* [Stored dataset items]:
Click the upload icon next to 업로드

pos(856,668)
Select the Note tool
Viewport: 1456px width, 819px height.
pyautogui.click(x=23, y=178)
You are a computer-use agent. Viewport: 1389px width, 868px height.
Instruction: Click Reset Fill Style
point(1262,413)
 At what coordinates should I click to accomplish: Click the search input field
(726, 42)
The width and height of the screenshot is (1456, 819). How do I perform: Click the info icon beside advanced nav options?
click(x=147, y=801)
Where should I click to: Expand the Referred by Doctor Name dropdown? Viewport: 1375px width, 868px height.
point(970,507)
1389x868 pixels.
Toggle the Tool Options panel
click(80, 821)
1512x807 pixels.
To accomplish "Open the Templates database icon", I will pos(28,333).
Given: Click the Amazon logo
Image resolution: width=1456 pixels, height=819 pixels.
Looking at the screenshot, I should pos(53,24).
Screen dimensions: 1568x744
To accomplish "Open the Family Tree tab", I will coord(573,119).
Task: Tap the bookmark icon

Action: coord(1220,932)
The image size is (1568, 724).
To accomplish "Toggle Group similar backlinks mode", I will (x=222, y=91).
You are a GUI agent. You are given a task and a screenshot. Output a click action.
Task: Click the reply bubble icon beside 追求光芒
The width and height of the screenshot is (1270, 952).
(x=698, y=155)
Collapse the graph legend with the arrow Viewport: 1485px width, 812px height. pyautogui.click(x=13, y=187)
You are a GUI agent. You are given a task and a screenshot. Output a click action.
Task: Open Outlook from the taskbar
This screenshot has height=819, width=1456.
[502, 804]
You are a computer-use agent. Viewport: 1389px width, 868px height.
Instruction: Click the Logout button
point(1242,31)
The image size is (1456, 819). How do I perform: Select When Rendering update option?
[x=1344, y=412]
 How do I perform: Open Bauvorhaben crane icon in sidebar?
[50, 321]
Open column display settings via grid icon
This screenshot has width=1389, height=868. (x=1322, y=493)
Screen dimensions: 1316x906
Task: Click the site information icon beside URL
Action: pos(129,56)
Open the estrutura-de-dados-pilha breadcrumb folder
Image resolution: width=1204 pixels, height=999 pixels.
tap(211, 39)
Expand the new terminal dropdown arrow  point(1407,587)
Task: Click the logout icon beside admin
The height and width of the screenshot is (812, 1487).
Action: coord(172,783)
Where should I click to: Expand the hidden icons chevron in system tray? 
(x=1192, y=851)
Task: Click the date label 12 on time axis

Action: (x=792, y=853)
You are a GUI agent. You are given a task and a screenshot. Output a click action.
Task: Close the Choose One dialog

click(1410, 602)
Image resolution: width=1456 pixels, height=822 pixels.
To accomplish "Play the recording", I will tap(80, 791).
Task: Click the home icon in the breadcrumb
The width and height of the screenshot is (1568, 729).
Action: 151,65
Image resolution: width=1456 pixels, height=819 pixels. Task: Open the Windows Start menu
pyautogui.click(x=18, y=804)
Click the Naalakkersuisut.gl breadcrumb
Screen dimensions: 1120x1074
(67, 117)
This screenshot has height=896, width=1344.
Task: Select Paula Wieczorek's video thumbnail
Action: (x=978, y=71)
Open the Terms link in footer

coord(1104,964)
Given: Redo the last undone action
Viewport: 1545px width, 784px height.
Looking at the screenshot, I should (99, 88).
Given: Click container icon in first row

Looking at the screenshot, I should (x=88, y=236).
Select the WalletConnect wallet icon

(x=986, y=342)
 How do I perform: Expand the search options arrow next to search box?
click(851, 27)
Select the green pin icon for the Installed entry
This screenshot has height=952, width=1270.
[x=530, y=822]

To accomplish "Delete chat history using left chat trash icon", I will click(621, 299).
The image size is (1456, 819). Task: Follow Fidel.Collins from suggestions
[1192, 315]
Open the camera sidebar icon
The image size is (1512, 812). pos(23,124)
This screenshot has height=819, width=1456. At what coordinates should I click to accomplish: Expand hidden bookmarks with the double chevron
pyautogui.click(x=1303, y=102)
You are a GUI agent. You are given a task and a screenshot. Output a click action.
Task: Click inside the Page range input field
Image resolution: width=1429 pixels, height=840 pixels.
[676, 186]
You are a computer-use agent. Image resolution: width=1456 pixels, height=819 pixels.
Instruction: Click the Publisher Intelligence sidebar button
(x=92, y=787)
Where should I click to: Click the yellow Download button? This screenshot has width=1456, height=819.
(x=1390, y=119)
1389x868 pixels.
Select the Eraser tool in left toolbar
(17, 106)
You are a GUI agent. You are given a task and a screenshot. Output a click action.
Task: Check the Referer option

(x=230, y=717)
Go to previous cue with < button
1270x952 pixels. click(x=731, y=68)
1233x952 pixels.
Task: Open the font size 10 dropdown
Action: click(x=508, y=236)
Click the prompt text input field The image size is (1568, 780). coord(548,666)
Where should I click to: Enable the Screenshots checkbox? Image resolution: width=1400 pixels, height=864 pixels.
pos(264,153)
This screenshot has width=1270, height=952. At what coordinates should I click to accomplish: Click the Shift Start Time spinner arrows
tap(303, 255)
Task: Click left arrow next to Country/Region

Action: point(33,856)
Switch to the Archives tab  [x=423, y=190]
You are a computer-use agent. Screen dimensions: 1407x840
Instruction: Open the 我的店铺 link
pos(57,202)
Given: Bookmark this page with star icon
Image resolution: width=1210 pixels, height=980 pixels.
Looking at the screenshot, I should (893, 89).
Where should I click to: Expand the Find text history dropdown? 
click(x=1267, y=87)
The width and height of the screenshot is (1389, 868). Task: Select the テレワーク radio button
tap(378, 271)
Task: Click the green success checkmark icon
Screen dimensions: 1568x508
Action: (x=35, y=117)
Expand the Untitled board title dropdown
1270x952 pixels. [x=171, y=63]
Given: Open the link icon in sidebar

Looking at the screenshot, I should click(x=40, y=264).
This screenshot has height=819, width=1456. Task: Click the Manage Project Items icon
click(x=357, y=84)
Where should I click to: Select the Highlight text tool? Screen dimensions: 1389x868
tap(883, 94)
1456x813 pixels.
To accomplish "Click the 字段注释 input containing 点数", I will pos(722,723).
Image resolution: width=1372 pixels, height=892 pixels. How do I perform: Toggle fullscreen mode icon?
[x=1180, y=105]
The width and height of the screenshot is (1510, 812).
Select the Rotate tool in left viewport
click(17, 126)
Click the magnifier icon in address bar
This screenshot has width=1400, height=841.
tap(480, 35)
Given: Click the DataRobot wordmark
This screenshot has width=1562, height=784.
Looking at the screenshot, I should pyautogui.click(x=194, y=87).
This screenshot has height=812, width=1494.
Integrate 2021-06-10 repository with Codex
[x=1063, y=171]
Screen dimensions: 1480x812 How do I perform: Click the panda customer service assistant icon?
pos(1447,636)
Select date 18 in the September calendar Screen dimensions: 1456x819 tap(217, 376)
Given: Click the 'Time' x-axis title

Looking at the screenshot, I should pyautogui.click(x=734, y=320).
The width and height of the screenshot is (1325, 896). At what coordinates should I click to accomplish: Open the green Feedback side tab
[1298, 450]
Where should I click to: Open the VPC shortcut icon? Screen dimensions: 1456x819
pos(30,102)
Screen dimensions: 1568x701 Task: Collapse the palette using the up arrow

* [TASK STATEMENT]: Write out word for word only the lines from the start of the entries down to the line with "Given: Click the Amazon logo", please, including both ends.

* [THE COMPLETED TASK]:
Click the upload icon next to 업로드

pos(856,668)
Select the Note tool
Viewport: 1456px width, 819px height.
pyautogui.click(x=23, y=178)
You are a computer-use agent. Viewport: 1389px width, 868px height.
Instruction: Click Reset Fill Style
point(1262,413)
 At what coordinates should I click to accomplish: Click the search input field
(726, 42)
The width and height of the screenshot is (1456, 819). How do I perform: Click the info icon beside advanced nav options?
click(x=147, y=801)
Where should I click to: Expand the Referred by Doctor Name dropdown? Viewport: 1375px width, 868px height.
point(970,507)
1389x868 pixels.
Toggle the Tool Options panel
click(80, 821)
1512x807 pixels.
To accomplish "Open the Templates database icon", I will pos(28,333).
Given: Click the Amazon logo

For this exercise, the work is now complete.